__Text__
■ ■ ■ ■ ■ ■ ■

The teaching of Christianity as it is interpreted by every branch of the Church is briefly on these lines. God is a Father. We are His children. So long as we are ready to do His Will, we may claim His Help and rely upon His Guidance. Absolute honesty, purity, unselfishness and love are not necessary on our part—only the will to do right, and the effort in so far as we are able.
But the children of God, like the children of a good earthly father, are not spoilt. They must learn to stand on their own feet and to use a God-directed intelligence, common sense, reason and, as the years go by, experience and judgment in solving their problems. We believe that God will direct and guide through these channels. But there is no reason to suppose that He will, in normal circumstances, use any other means. That exceptional circumstances occur when Guidance comes in some other form, is an experience of almost everyone who has relied upon God and tried to do his best.

■ ■ ■ ■ ■ ■ ■

__Material__

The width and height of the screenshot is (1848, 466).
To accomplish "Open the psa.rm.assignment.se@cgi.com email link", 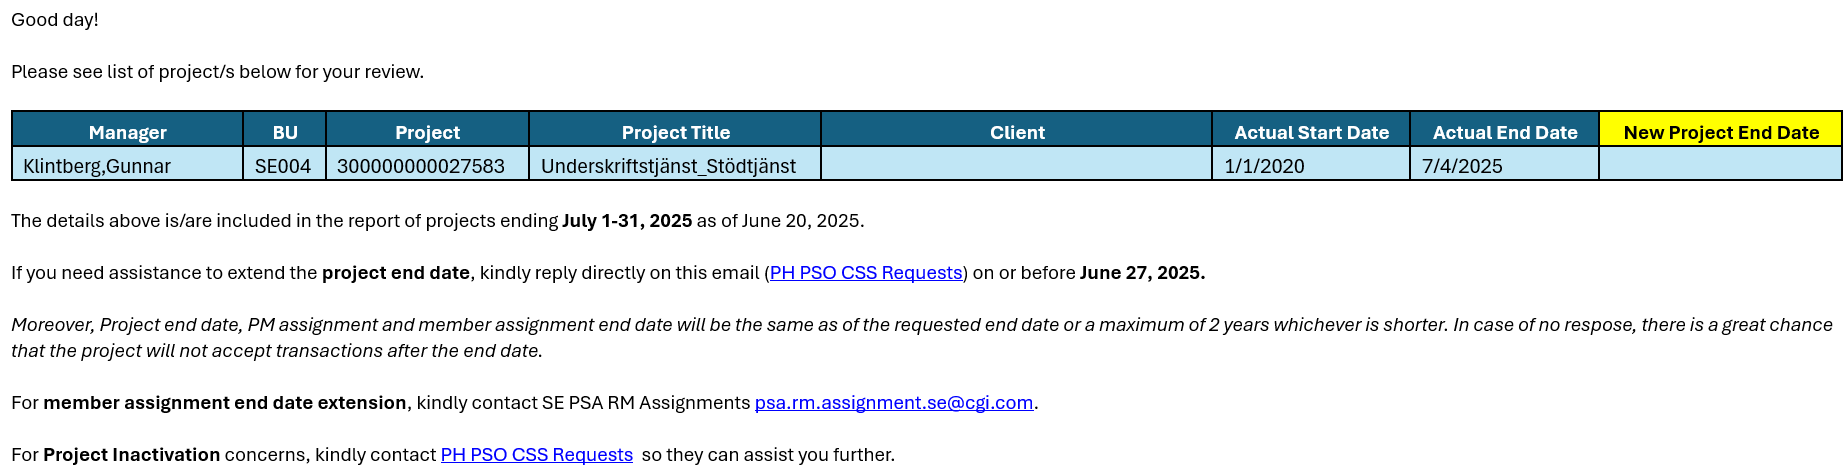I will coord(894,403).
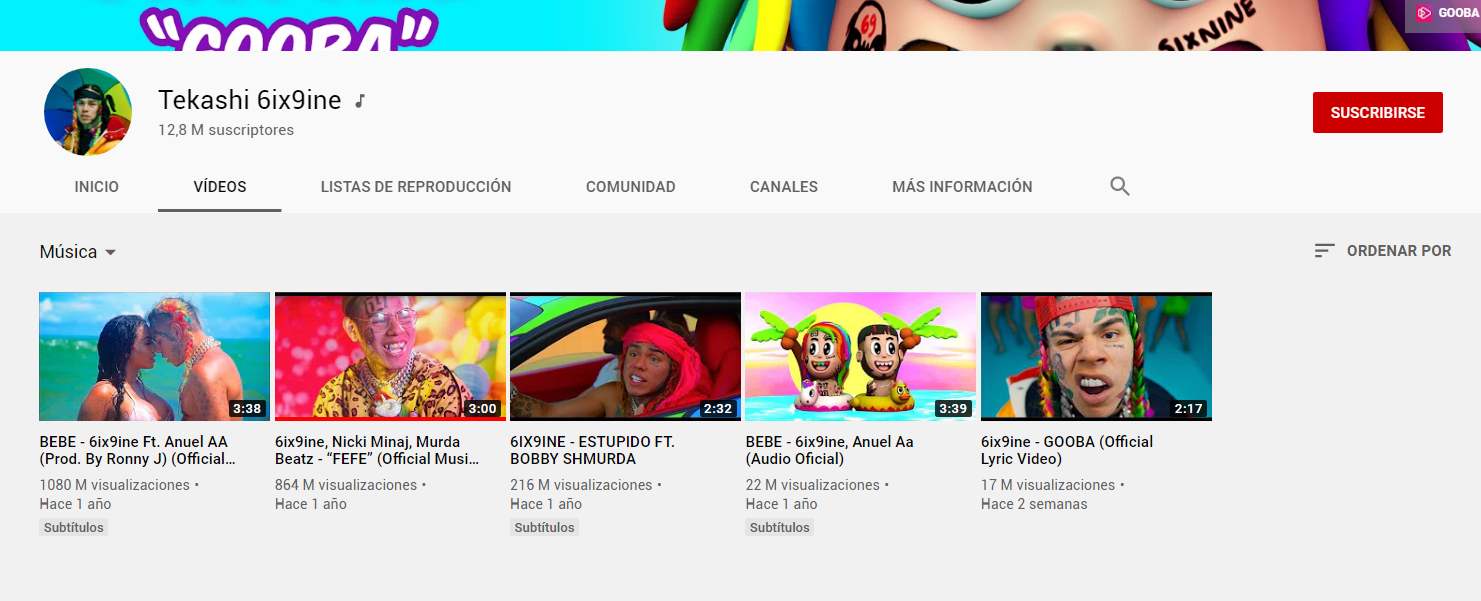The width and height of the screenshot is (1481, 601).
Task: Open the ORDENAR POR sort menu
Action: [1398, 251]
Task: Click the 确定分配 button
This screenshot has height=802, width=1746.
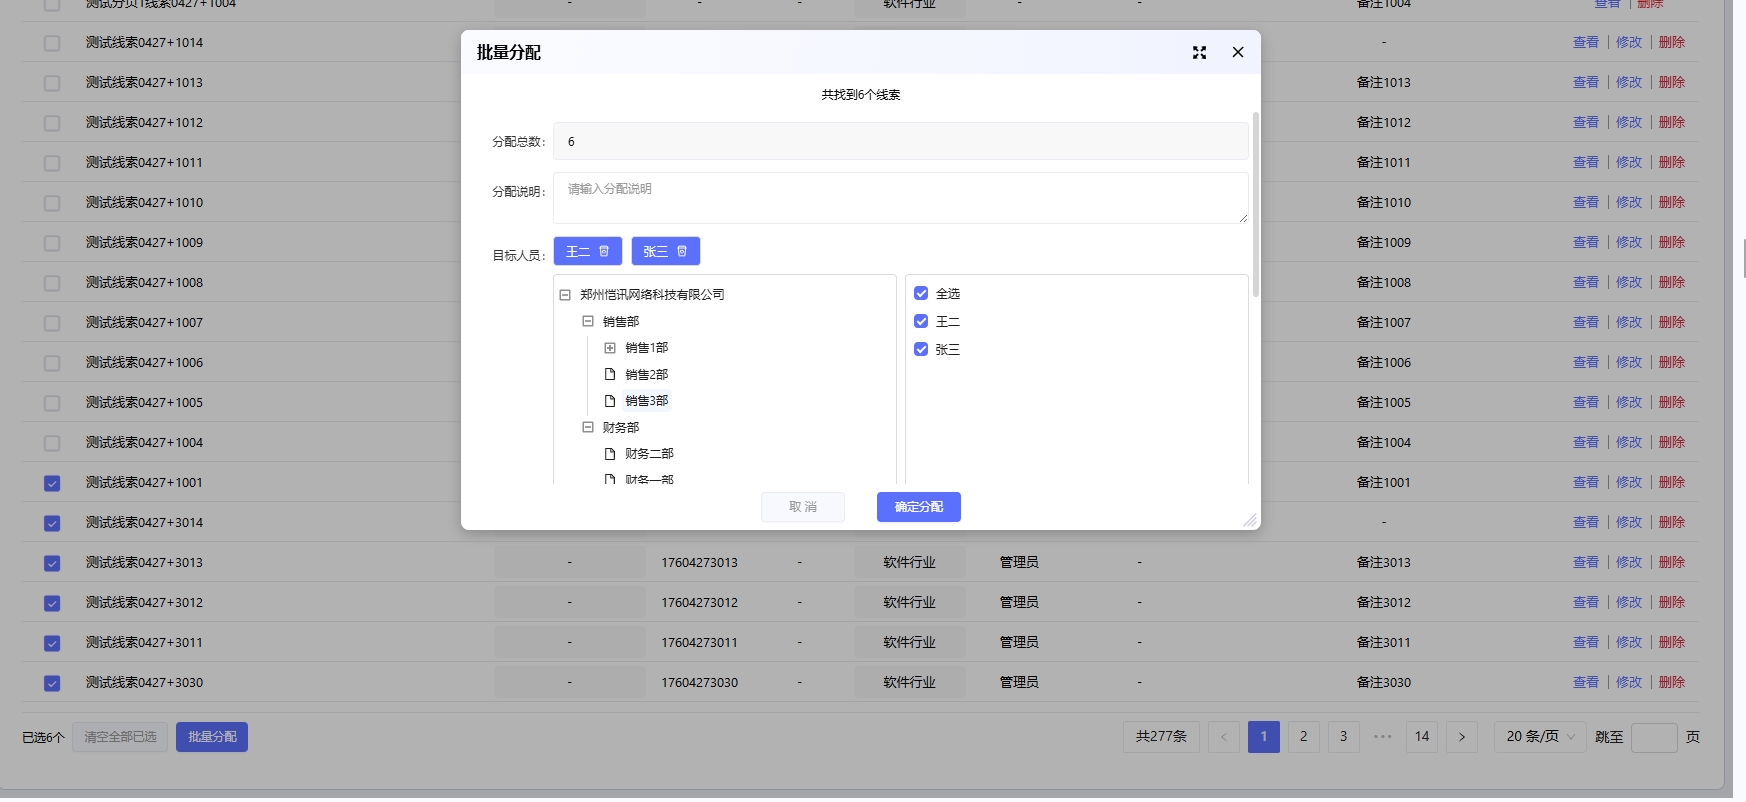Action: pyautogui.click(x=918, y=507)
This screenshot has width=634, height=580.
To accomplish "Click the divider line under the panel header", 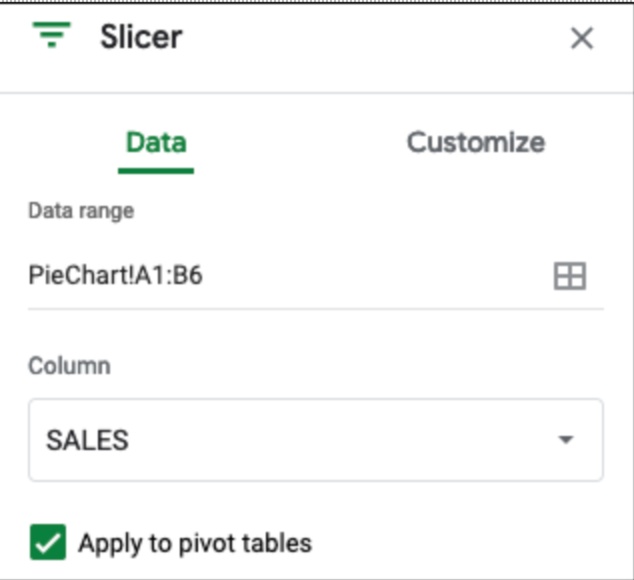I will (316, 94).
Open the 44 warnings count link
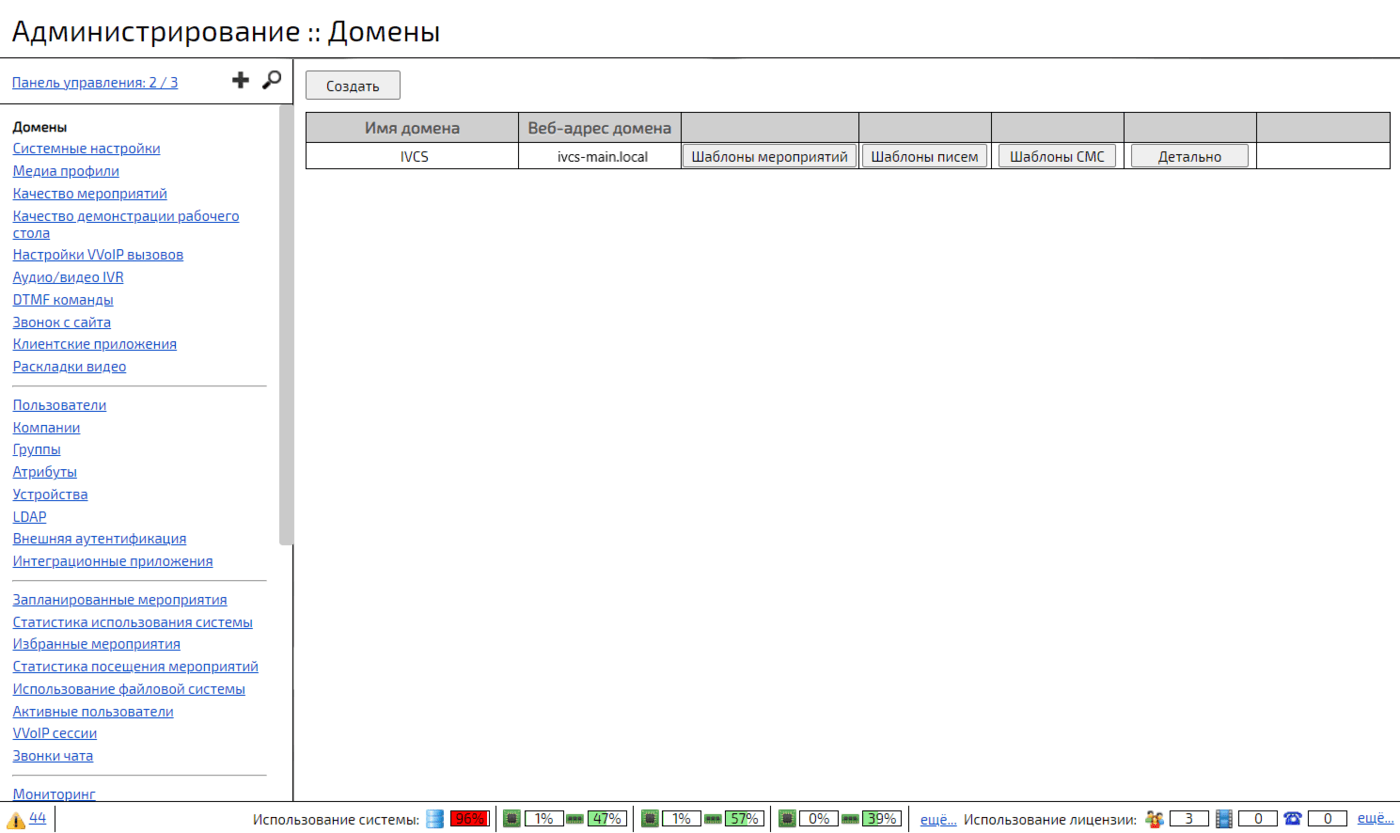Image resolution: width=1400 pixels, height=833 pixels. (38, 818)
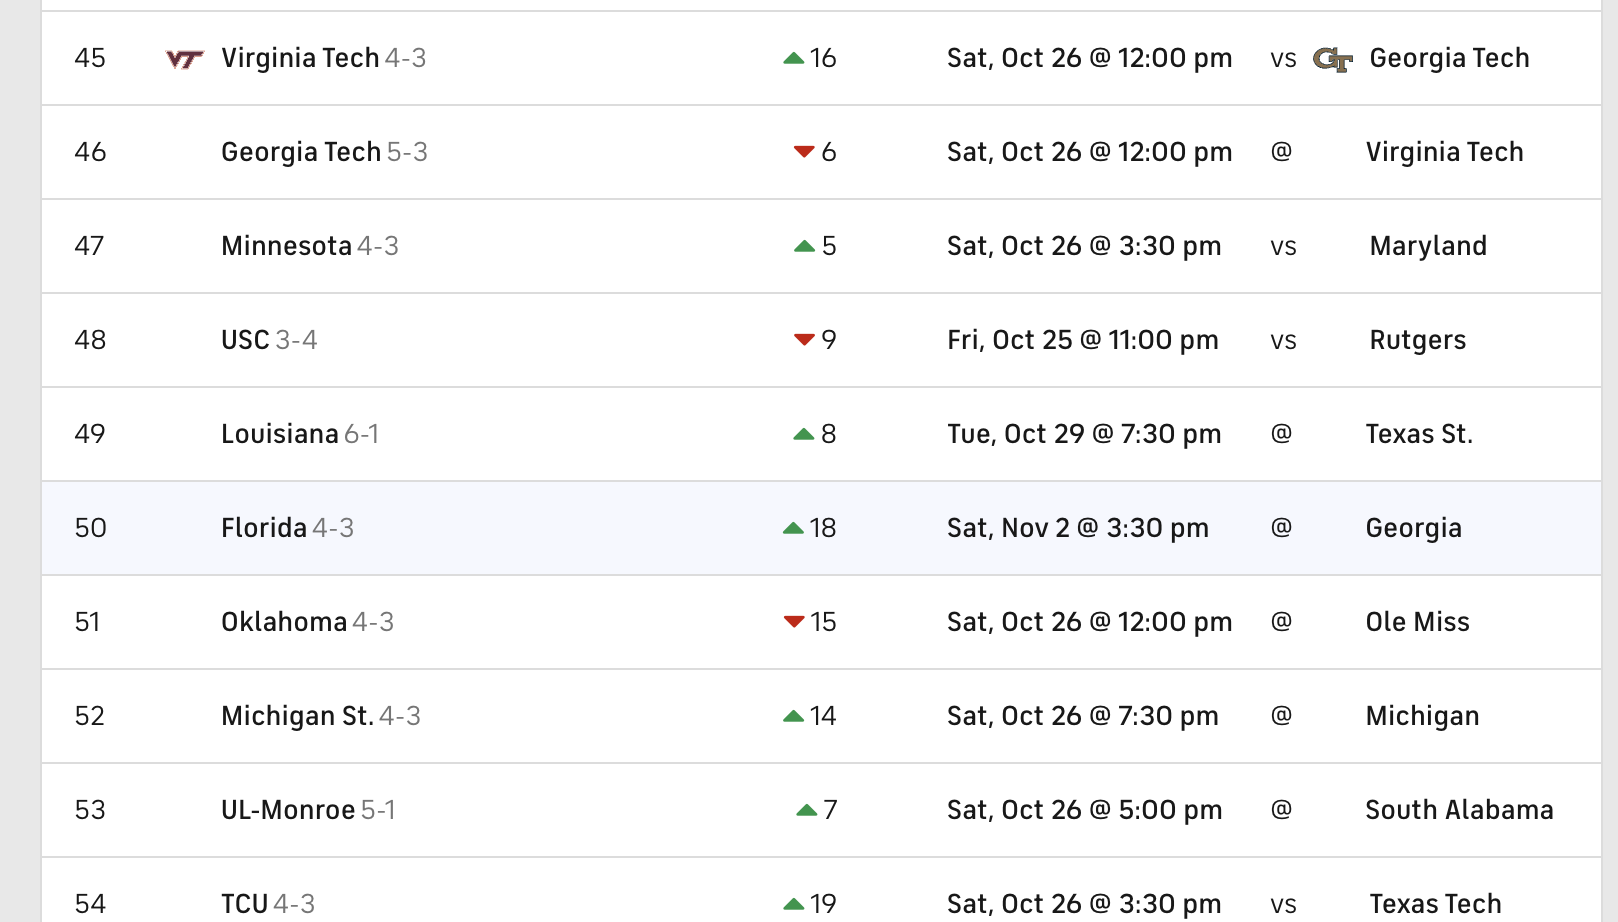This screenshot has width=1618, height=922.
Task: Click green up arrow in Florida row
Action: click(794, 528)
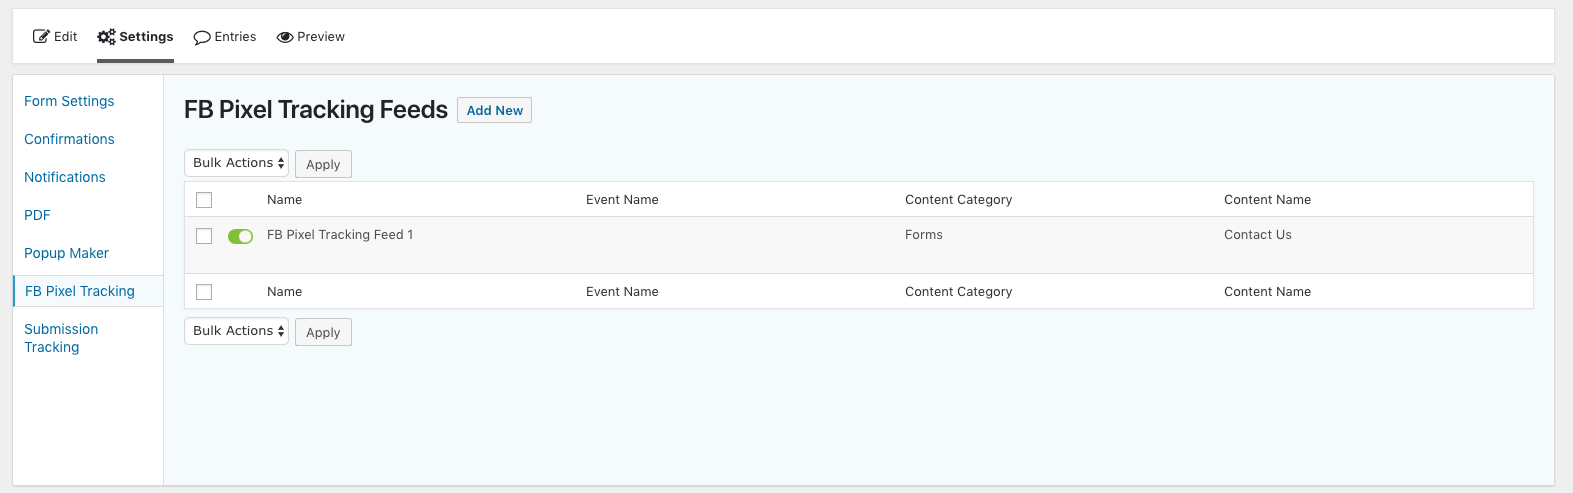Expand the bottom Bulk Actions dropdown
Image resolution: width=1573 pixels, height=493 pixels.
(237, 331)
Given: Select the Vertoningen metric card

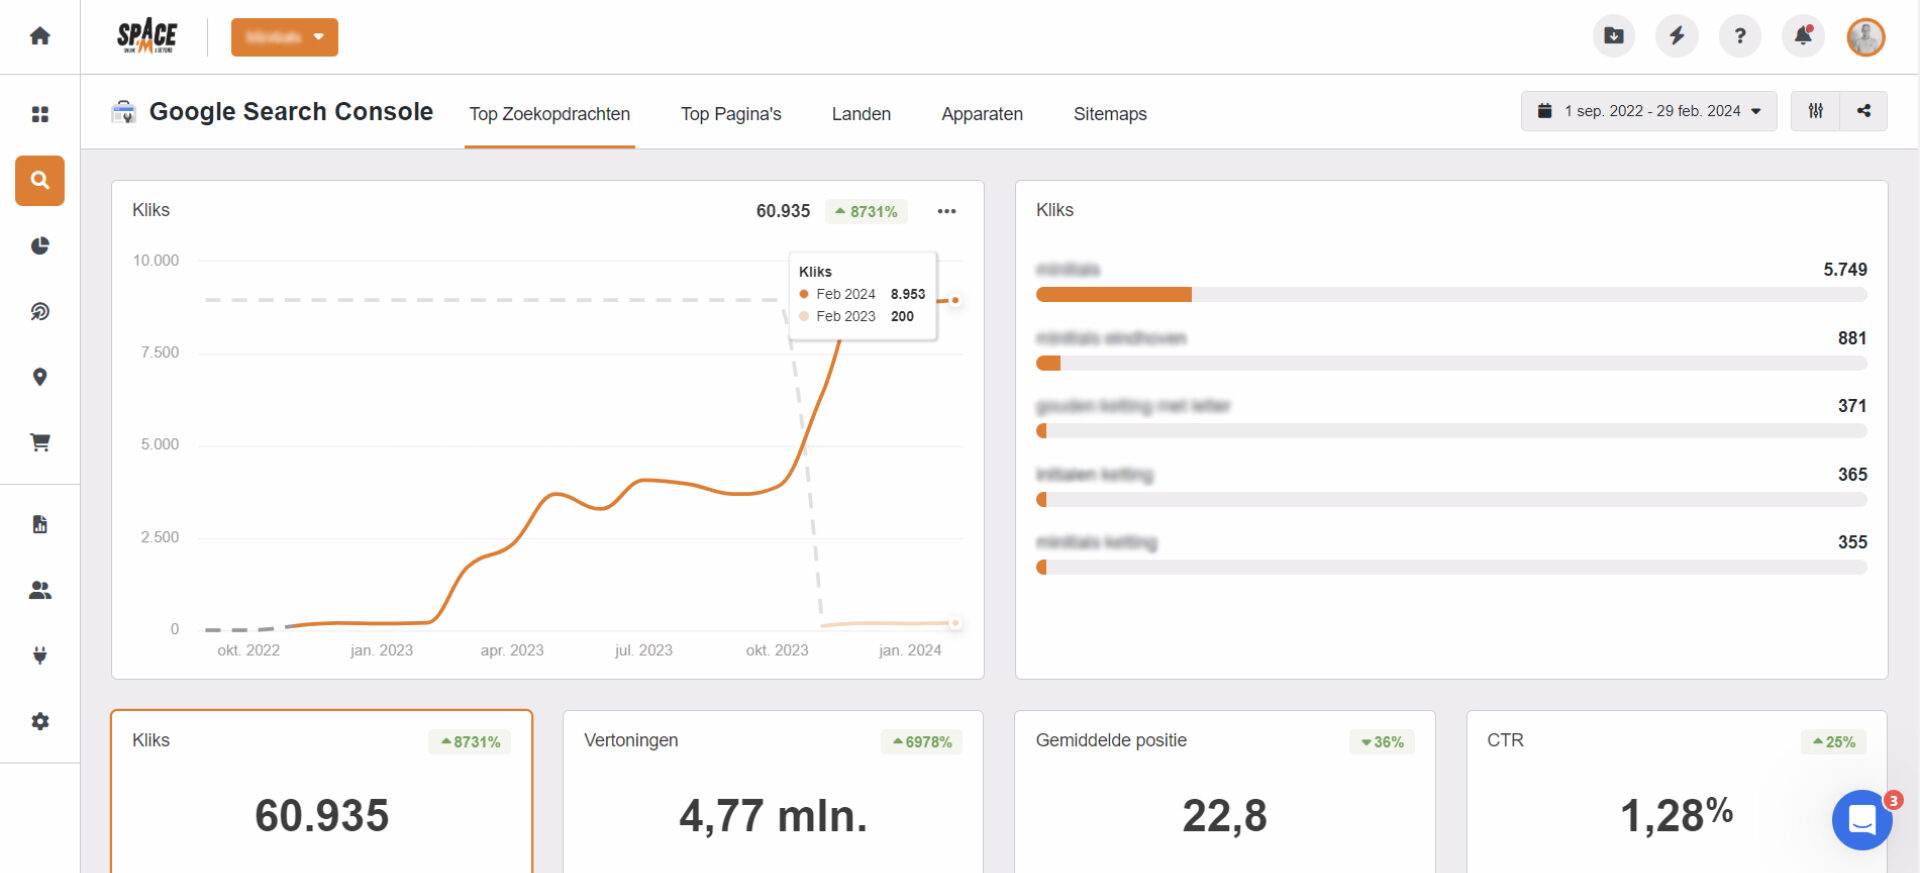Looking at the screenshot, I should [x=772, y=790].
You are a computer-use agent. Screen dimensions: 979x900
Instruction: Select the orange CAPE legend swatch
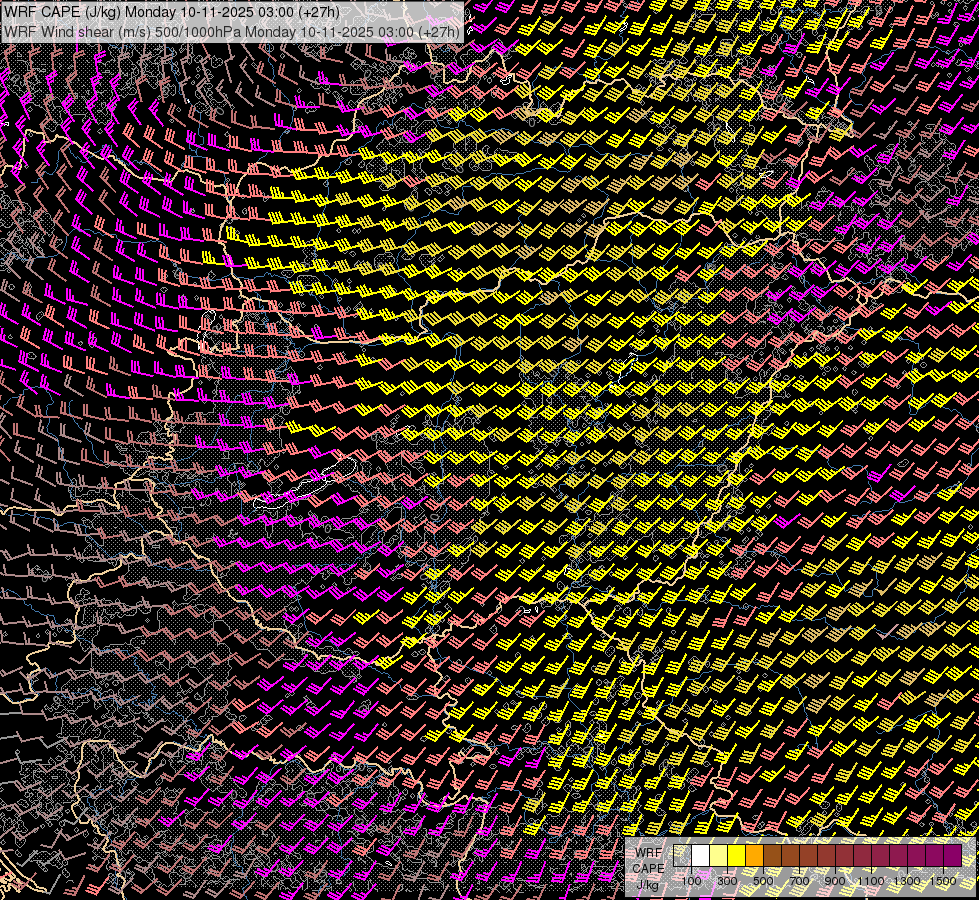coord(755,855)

■ ■ ■ ■ ■ ■ ■

__Given task 1__
Copy the entire text on Christian teaching about God's guidance word for word.
__Given task 2__
Repeat the stretch of the records from the line containing "Given: Select the Vertoningen metric card" through the end of the records, leaving out the pictures.

__Output 1__
The teaching of Christianity as it is interpreted by every branch of the Church is briefly on these lines. God is a Father. We are His children. So long as we are ready to do His Will, we may claim His Help and rely upon His Guidance. Absolute honesty, purity, unselfishness and love are not necessary on our part—only the will to do right, and the effort in so far as we are able.
But the children of God, like the children of a good earthly father, are not spoilt. They must learn to stand on their own feet and to use a God-directed intelligence, common sense, reason and, as the years go by, experience and judgment in solving their problems. We believe that God will direct and guide through these channels. But there is no reason to suppose that He will, in normal circumstances, use any other means. That exceptional circumstances occur when Guidance comes in some other form, is an experience of almost everyone who has relied upon God and tried to do his best.

__Output 2__
Given: Select the Vertoningen metric card

Looking at the screenshot, I should [x=772, y=790].
You are a computer-use agent. Screen dimensions: 979x900
Instruction: Select the orange CAPE legend swatch
coord(755,855)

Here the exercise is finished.